[Exercise details] Only some lines are wanted: please transcribe exactly those from the one containing "The image size is (790, 751)." through the end of the data, pictures excluded.

● ● ●

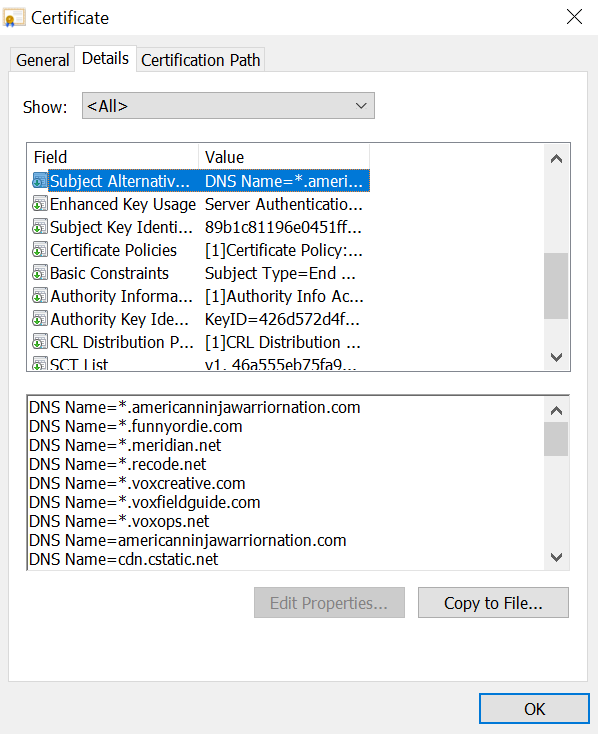Click the field list scroll-up arrow

click(556, 159)
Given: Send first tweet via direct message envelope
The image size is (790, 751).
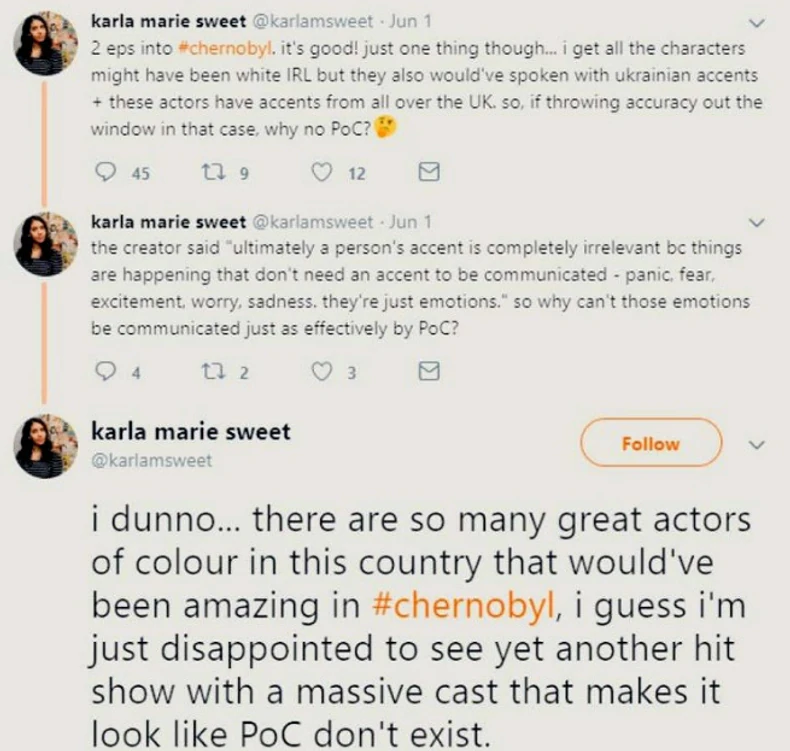Looking at the screenshot, I should pos(428,173).
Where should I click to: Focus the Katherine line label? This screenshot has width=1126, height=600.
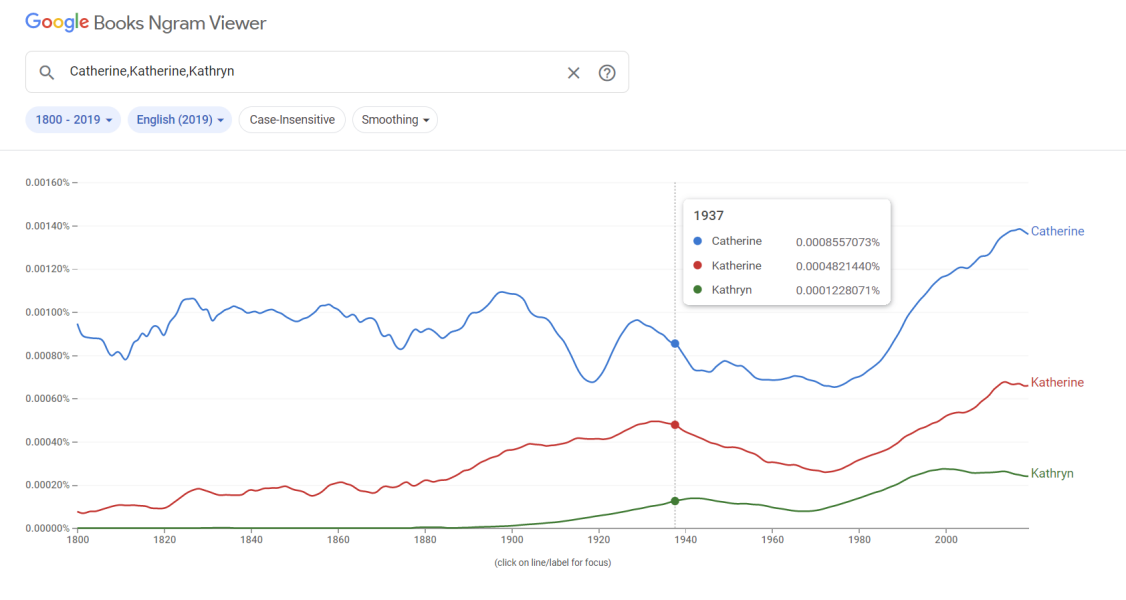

● ● ●

[Answer section]
The image size is (790, 751).
Looking at the screenshot, I should pos(428,173).
Where should I click to: Focus the Katherine line label? This screenshot has width=1126, height=600.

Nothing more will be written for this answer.